ABsolutely; putting a maximum cap of 4-5 makes it a nice distinguishable offering; and it probably doesn't need same features as small workgroup, so they can differentiate on features (artificially or not:).


Are there examples of co-operative apps or pricing? I'm interested in that as well, but don't know of any!


Note: Notion's free plan actually provides unlimited users. But it only allows 1000 "blocks" (a heading, paragraph, file etc. counts as a block), so I imagine two users sharing notes would run out of space fast.


Where do you see it asking for contacts? It didn't ask me when I signed up and when I check my Google Security settings it only says it has access to:

* View your basic profile info (per Google: name, email address, and profile picture)

* View your email address


Hi Weizilla; that's interesting!

At approximately 14:00EST, clicking on "Get Started", then inputting a gmail address, offered ability to login via Google; then, request for contact permission. There was no way to avoid it.

As of right now, 16:22EST, that behaviour is different and I'm no longer seeing the prompt. I've tried different computers & laptops/browsers, to ensure it's not some cached/cookied experience, but it _appears_ the actual request is no longer being sent. Not sure!


Not surprising they're watching this thread, it would be a pretty massive deal inside a small company.


There is a way around that. First of all, if you and your wife have two free accounts and share workspace subtrees with each other, you can double the free content limit.

And if you pay for just one personal account, you can still share content with a free account.

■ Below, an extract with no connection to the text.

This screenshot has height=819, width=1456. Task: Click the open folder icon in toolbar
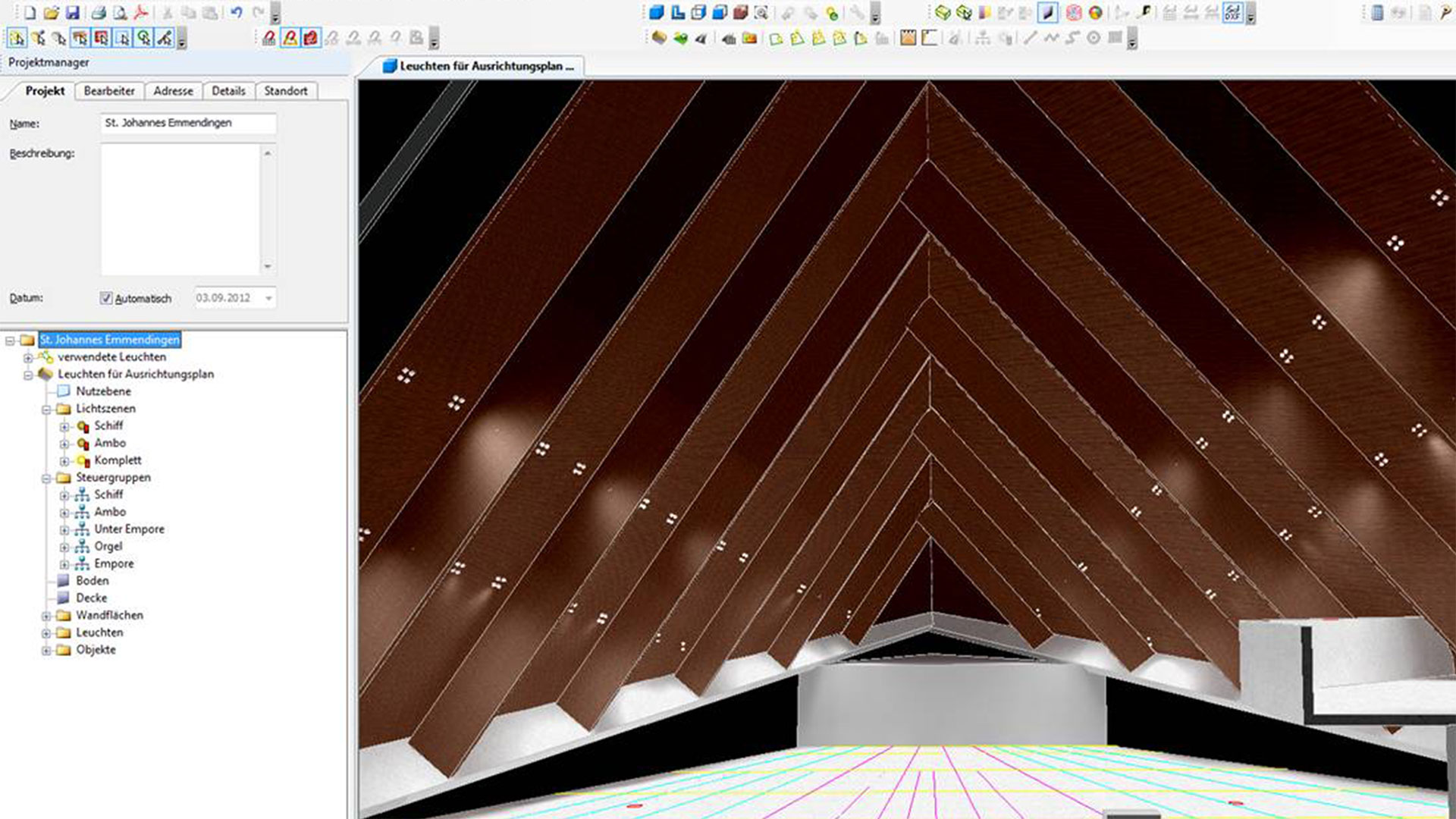pos(51,13)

This is very close to having two people sharing one paid account, feature-wise.


Its really easy to sign up for a Google account for stuff like this, and I have multiple accounts on gmail anyways in case I dont want to share my important personal email.


Thanks Danvayn! :)

Agreed, but -- Ironically, one of the reasons I don't want to share my contacts is that I did use the Google Account I use for commercial tryouts... so there'd be no value in Notion.so having access to the contacts, let alone spamming me with any potential "helpful" tips or contacts or recommendations based on such contacts :P


If you install a native app, doesn't it completely have you by the balls anyhow?


The world is not android ;) Permissions and proxies exist.

Notion is a web app to AFAIK


Android would actually leave you in a much better position than Windows or macOS here, since the app has to at least go to the trouble of enumerating and requesting the permissions it wants. PC operating systems don't typically sandbox desktop apps by default, so the Windows/macOS versions of this would have free reign over anything accessible by your user.


On the latest version of macOS (Mojave), applications need to request the users’ permission before accessing photos, emails, webcam, microphone, calendars, and contacts, like how they do on iOS.


Neat. Hopefully that becomes standard practice for desktop operating systems.


I'm trying to create an account via desktop web interface, FWIW.